WASM can run WASM-compiled Postgres. It has to be specifically compiled for WASM, which also means it generally needs to be ported to WASM first (as WASM runtimes have a lot of limitations that arbitrary C programs probably don't conform to).

pjmlp · on Dec 21, 2022

C and C++ compiler for the JVM from 2006, http://nestedvm.ibex.org/

pbecotte · on Dec 21, 2022

JVM can run apps _compiled_ for it. WASM has the _exact same_ limitation.

Someone put in the effort to get Postgres to compile for WASM. That's great :) Maybe someday every application will compile to WASM as the preferred choice over the linux interface.

Compiling apps for different targets is VERY MUCH not a simple, low effort task though. Something like a database that must have an incredible number of optimizations in the way it makes syscalls, will have to a full stream of work to keep each target running well.

It can be done. But if "one of these thigns is not like the other" with your three things- Docker is the odd duck out.

ilyt · on Dec 21, 2022

> JVM can only run apps written for it: Docker & WASM don't have that limitation.

Of course it does; WASM is just a format, still need to create the right functions that the runtime will call to do the useful stiff

pulse7 · on Dec 21, 2022

With GraalVM you can run any LLVM binary on JVM...

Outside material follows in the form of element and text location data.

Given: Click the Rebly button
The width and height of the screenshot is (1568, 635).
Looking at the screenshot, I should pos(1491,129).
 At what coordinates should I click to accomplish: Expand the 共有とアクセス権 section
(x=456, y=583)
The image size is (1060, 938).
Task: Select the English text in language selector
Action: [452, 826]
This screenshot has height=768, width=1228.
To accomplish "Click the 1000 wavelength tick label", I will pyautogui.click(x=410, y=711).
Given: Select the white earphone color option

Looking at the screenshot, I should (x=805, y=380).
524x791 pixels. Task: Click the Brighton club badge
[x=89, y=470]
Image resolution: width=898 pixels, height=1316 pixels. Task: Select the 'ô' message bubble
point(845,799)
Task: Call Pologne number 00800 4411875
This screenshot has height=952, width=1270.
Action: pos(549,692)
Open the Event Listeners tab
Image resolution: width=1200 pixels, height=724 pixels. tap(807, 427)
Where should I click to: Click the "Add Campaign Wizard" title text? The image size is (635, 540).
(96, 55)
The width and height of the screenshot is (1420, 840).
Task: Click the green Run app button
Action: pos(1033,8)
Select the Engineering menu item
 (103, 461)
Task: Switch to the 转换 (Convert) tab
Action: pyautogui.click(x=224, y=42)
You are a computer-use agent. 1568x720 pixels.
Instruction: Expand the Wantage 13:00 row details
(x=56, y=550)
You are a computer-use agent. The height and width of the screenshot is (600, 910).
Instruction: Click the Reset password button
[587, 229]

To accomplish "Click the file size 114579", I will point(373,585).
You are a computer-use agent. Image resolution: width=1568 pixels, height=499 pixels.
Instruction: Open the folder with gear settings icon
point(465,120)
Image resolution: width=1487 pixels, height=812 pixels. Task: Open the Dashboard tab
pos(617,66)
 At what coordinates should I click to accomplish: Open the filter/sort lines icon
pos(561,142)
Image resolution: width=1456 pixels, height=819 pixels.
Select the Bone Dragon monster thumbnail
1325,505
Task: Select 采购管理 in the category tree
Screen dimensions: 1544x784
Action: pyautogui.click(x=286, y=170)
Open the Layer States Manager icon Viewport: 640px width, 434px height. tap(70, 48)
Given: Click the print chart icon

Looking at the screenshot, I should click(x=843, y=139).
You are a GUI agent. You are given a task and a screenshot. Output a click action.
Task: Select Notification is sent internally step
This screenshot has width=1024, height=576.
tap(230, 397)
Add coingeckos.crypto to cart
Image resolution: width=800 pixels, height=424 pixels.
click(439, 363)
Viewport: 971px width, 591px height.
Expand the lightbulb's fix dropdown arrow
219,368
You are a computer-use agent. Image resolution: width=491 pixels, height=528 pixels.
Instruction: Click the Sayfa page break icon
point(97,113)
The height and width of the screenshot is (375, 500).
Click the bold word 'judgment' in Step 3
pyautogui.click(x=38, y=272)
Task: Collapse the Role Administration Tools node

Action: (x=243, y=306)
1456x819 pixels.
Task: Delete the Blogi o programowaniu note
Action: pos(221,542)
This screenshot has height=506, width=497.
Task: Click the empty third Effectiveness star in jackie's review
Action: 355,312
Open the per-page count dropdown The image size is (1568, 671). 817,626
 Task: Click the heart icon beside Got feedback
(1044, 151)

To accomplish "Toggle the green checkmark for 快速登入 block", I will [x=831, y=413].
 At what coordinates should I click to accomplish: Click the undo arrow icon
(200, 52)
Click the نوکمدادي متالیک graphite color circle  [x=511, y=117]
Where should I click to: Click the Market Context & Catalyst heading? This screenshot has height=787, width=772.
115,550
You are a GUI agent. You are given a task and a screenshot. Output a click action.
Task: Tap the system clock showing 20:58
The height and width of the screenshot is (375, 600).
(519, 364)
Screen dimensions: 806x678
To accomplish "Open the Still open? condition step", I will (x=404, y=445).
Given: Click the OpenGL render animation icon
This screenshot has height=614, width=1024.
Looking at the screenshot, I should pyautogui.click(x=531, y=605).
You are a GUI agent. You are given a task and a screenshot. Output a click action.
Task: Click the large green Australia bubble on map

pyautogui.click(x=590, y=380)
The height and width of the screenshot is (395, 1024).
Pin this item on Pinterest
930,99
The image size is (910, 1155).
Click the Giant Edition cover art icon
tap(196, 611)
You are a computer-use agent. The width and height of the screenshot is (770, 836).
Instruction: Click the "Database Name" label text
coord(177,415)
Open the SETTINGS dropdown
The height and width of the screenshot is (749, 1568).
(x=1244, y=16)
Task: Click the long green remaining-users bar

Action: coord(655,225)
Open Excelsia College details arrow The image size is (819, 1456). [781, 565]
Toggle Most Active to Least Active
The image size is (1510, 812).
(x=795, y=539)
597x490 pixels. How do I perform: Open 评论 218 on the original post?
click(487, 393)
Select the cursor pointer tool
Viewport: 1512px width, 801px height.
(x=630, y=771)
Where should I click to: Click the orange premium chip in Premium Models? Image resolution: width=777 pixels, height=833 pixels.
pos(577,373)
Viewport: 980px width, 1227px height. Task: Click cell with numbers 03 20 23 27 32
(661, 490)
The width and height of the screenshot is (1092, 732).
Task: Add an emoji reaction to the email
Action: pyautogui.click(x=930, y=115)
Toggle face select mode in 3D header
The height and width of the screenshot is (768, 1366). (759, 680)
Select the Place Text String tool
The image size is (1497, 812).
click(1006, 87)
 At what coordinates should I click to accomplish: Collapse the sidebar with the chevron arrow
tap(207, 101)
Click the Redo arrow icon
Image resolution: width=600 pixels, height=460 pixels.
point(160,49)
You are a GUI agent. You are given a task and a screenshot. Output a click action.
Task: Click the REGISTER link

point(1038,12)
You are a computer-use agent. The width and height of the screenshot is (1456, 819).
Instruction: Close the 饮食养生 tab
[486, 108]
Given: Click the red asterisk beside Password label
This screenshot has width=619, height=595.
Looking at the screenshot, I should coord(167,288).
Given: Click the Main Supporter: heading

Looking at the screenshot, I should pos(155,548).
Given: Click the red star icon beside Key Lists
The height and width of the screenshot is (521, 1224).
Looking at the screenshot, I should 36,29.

lucideer · on Dec 21, 2022

That is true, graal's certainly more readily comparable.

pulse7 · on Dec 21, 2022

With GraalVM you can run WASM on JVM...

ZitchDog · on Dec 21, 2022

Source?

angelmm · on Dec 21, 2022

Here you have the different links:

- Article: https://supabase.com/blog/postgres-wasm

- Repository: https://github.com/snaplet/postgres-wasm

- HN Thread: https://news.ycombinator.com/item?id=33067962

TobTobXX · on Dec 21, 2022

https://lmddgtfy.net/?q=postgres%20wasm

lucideer · on Dec 21, 2022

as well as the sibling linked repo there's also https://www.crunchydata.com/developers/playground

ridruejo · on Dec 21, 2022

"and non-JVM apps like PostgreSQL" PostgreSQL can (and has) been compiled to Wasm! It was on HN a couple of months ago https://news.ycombinator.com/item?id=33067962

pulse7 · on Dec 21, 2022

If this is what is meant, then compile PostgreSQL with CLang and run the resulting LLVM binary with GraalVM on JVM...

pulse7 · on Dec 21, 2022

...and with GraalVM you can run WASM on JVM...

angelmm · on Dec 21, 2022

Docker already have the community, tools and distribution layer. You can think as Wasm as another resource that can be run in Docker as it's today. You continue using the same tools with a new way of packaging and run applications / runtimes.

nkozyra · on Dec 21, 2022

Maybe I'm misunderstanding, but my thought was he was suggesting that the host/VM could be written in WASM, which could then run any arbitrary thing as Docker does today.